Zero untoward going on, and I also don’t have any relevant past history that should make me particularly uncomfortable about this stuff. But I can’t help but feel it. Sometimes I do feel sadly it’s because we’ve been fed so much grim stuff by the media over the years.

The best I can do is not let on in any way that I have this emotional reaction.

Hope you find a way to deal with it too. x

OliviaPopeRules · 15/02/2021 22:58

@changingmine

Hugs yes, tickling no. Tickling is fun for the tickler and horrible for the ticklee. Some consider it abuse.
FFS get a grip. Mn gets more crazy every day. Some consider it abuse - yeah idiots!
VodselForDinner · 15/02/2021 22:59

As ever, previous threads can reveal a lot here.

www.mumsnet.com/Talk/relationships/3808500-Not-Sexually-Attracted

This is a man you find sexually repulsive, don’t want to be with, and have issues with his bisexuality and former use of prostitutes. You don’t think he’s wonderful.

Why are you with him?

Fo you think you could be projecting some of your feelings around him and sex into your daughter?

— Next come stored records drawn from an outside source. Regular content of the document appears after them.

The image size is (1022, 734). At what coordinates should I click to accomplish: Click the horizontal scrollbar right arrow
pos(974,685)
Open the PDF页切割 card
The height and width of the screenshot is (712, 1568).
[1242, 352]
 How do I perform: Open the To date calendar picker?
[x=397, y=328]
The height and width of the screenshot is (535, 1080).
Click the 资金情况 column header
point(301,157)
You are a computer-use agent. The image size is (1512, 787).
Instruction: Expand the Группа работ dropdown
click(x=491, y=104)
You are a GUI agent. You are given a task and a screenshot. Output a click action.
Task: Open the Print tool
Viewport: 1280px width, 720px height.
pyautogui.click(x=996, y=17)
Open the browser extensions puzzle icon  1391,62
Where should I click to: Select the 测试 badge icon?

gluteustothemaximus · 15/02/2021 23:00

Not knowing you or your dp, I can see two likely explanations:

1) you have a skewed perspective on father/daughter relationships because of your own past, either abuse or a very hand-off relationship with your father

2) your instincts are telling you something about your dp

Only you know which it is, really.

THIS.

duckduckswan · 15/02/2021 23:02

I’ve a ds and dd. DH is loving to them both but I do find it’s in slightly different ways. He leans on dd and it annoys me, it’s a bit needy. I think I feel that way not because there is anything sinister in it but because in my head it reflects the emotional crutch that woman traditionally are supposed to offer plus from my own adult experience I want her to know that woman should feel in control of who touches them. I know I’ve got issues but mainly in that I feel uncomfortable explaining this to DH. Would you feel more comfortable if she initiated physical contact rather than him?